TASK DETAILS:
In the text below about pressroom solvent safety, copy the stretch from "My experience from" through "apparently long forgotten." word for word.

EXTRACTED TEXT:
/---
You ask a difficult question. 'Healthier' is in the eye of the beholder and I will use chlorinated solvent as an example. Many people think chlorinated solvents were declared 'unsafe' and withdrawn from the market for health reasons but the phase out of chlorinated solvent manufacture was related to environmental, not health concerns. Pressroom solvents containing enough chlorinated solvent to render them non-combustible were sold for forty years as 'safety solvent' as they were significantly safer to use in an environment filled with paper, other solvents like alcohol, electric motors, and pressmen who used to smoke in the pressroom. The replacements for these products are usually combustible, if not flammable, placing a premium on them being safer in some other area, which they not always will be.
Perhaps a better answer to your question would be you need to communicate your concerns about specific ingredients you would like to avoid to your suppliers and buy the alternatives they suggest. Almost any, if not all, petroleum distillate solvents will be listed on a MSDS if it is prepared by a company complying with the US Hazzard Communication Act, I am not familiar with the MSDS requirements of other countries.
My experience from the fountain solution industry was that ingredients I considered to be safe to use were considered toxic in Europe (not toxic enough to not be present in common European consumer products though) where they considered breathing alcohol fumes to be therapeutic, I suppose. Since that time (back in the late 1980's) most European fountain solutions resemble very closely what we were selling twenty-five years ago and the objections to the ingredients are apparently long forgotten.
Modern life is filled with chemical exposures, ranging from aluminum and other metals in the bread you eat to glycol ethers in the beer and wine you consume, to surfactants in your shaving cream or deodorant, to complex biological agents in meats, just to name a few. The various chemists and medical people I have worked with or lived with over the years are less concerned about these exposures than people without these educational backgrounds, although I do not blame you for being suspicious and would encourage you to continue to pressure your suppliers for safer products, whatever that may mean.
\---
RECORDED INFORMATION:
/---
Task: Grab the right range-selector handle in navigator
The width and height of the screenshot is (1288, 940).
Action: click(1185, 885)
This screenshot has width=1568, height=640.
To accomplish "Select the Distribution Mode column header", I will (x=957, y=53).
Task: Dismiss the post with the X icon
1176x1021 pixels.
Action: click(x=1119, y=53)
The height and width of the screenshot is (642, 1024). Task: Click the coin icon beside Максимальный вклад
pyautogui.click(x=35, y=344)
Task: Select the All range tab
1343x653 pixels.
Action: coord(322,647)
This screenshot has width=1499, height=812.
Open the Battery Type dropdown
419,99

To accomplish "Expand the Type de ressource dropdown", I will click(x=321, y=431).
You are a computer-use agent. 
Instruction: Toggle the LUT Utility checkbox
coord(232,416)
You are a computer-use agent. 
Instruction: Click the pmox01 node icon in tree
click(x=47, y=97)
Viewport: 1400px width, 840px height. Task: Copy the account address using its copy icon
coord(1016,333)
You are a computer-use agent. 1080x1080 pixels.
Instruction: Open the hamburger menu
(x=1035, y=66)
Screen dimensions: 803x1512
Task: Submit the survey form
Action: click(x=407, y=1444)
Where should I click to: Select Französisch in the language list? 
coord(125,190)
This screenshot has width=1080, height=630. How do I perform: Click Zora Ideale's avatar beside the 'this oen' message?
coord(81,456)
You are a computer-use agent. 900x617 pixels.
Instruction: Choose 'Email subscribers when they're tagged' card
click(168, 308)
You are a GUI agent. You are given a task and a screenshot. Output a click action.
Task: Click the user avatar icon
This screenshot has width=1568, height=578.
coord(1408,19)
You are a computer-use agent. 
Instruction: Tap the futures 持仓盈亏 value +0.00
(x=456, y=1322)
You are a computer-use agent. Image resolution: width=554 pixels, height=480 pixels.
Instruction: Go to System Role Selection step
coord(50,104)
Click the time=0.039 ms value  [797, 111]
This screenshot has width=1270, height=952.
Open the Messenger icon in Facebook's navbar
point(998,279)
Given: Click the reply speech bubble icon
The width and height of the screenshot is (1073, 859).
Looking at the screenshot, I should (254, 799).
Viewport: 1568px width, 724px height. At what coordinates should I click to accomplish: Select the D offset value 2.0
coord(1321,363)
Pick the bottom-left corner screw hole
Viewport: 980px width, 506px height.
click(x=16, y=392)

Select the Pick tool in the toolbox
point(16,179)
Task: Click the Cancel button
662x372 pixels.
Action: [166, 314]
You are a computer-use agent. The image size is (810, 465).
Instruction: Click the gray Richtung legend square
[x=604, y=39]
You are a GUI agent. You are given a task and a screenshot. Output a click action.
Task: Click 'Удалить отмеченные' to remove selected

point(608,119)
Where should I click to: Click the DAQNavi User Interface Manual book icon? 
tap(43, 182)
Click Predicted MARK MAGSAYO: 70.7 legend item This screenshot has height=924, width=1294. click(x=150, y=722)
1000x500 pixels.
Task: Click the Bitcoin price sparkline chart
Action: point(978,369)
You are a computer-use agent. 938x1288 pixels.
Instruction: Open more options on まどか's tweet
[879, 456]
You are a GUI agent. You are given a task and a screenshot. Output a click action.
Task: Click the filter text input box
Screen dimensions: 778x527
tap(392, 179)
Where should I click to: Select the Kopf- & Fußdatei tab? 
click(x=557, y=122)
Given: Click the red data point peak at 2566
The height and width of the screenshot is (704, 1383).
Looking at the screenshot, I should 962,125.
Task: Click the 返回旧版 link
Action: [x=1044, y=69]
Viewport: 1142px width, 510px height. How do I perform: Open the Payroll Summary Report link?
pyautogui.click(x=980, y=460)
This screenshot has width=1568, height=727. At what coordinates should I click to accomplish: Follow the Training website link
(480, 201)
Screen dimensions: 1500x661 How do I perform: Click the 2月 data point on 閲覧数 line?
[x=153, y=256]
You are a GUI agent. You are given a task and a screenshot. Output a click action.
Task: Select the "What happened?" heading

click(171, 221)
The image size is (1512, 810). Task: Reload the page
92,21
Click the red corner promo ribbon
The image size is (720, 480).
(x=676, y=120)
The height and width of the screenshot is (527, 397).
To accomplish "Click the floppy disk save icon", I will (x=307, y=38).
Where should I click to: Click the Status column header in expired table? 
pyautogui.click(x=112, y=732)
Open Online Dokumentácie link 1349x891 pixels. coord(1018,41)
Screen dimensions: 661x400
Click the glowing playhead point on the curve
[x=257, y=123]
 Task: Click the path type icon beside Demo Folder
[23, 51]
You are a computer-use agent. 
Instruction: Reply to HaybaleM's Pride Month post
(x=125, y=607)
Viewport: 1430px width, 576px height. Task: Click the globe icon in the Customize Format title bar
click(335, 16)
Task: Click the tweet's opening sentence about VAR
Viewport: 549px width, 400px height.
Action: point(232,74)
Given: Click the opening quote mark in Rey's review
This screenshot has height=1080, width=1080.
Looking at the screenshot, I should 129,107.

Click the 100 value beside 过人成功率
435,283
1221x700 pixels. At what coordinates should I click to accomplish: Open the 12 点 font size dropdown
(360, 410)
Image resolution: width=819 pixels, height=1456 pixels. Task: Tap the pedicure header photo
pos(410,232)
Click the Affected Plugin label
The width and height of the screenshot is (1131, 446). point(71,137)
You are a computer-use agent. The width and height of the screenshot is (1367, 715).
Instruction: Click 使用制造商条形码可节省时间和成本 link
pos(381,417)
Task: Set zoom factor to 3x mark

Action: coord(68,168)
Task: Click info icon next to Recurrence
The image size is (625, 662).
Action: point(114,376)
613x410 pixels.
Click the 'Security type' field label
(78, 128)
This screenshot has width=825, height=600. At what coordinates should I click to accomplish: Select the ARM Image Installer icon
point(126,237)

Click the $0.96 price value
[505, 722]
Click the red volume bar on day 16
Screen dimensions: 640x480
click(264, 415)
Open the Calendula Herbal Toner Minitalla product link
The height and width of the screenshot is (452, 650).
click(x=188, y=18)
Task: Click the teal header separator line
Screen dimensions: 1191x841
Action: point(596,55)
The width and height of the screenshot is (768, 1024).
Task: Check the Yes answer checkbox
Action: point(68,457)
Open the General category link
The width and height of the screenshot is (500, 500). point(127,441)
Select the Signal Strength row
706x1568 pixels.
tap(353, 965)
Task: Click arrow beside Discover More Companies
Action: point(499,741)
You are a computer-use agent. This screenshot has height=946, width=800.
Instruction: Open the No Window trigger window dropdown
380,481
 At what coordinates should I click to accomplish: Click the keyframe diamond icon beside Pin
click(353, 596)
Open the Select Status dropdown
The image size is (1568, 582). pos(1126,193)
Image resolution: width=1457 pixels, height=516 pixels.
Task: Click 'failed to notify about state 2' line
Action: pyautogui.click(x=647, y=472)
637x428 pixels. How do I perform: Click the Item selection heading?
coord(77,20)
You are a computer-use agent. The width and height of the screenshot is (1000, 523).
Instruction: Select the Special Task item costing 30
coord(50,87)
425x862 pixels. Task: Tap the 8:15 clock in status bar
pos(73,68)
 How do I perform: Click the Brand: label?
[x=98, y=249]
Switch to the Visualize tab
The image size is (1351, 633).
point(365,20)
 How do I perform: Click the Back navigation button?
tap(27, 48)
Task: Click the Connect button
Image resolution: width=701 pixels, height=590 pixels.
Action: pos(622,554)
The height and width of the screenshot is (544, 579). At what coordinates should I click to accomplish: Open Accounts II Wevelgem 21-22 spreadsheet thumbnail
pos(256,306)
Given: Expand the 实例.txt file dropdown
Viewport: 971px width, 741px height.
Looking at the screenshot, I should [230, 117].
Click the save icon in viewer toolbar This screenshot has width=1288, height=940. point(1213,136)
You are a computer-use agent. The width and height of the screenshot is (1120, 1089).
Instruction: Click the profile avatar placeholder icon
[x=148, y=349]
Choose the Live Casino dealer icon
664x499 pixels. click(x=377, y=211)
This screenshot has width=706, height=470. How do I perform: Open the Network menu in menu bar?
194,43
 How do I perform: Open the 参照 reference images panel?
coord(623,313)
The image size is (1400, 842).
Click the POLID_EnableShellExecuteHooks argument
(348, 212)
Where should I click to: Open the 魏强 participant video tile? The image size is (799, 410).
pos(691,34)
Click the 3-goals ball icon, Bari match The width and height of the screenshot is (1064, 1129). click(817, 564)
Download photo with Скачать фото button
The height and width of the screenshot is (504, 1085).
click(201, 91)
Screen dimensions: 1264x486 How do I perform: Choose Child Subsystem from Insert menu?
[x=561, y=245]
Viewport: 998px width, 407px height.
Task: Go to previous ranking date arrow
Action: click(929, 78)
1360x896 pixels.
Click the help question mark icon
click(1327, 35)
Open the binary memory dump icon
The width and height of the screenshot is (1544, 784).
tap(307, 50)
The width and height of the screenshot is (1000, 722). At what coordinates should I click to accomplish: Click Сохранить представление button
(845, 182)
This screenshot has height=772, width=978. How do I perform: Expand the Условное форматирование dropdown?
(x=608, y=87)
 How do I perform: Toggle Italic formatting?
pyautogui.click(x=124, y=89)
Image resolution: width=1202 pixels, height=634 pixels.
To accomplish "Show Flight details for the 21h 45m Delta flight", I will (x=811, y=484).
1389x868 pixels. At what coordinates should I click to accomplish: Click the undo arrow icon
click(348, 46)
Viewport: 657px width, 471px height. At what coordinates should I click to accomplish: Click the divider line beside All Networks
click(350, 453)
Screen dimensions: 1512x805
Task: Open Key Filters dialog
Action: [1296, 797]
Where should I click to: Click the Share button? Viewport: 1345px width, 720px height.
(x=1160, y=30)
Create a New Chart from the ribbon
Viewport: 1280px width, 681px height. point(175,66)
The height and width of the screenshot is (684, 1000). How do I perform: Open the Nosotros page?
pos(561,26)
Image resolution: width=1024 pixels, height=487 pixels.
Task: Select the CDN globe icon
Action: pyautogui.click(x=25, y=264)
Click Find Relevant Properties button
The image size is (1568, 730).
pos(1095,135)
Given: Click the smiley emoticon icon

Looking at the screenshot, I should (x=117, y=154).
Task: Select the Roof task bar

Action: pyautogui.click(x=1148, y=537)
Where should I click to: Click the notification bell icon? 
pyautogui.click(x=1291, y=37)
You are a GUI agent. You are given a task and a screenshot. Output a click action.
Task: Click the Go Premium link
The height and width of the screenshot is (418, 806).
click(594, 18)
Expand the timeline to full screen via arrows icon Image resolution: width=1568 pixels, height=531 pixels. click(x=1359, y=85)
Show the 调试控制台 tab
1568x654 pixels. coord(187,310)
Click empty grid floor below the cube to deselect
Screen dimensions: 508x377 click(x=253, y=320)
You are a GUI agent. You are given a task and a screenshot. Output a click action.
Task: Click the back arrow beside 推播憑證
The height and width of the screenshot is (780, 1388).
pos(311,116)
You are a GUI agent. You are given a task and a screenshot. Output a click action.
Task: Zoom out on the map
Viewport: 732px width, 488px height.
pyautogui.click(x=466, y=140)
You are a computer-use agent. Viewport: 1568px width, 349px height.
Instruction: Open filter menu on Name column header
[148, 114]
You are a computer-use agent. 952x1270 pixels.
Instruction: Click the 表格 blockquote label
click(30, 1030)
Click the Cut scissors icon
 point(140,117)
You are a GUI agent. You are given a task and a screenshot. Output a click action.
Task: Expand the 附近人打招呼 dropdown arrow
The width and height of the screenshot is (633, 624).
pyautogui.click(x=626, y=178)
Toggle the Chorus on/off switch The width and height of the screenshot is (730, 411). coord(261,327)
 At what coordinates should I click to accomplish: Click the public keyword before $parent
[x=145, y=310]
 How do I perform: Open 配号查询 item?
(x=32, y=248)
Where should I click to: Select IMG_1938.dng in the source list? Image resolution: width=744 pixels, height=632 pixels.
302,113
\---
EXERCISE SOLUTION:
My experience from the fountain solution industry was that ingredients I considered to be safe to use were considered toxic in Europe (not toxic enough to not be present in common European consumer products though) where they considered breathing alcohol fumes to be therapeutic, I suppose. Since that time (back in the late 1980's) most European fountain solutions resemble very closely what we were selling twenty-five years ago and the objections to the ingredients are apparently long forgotten.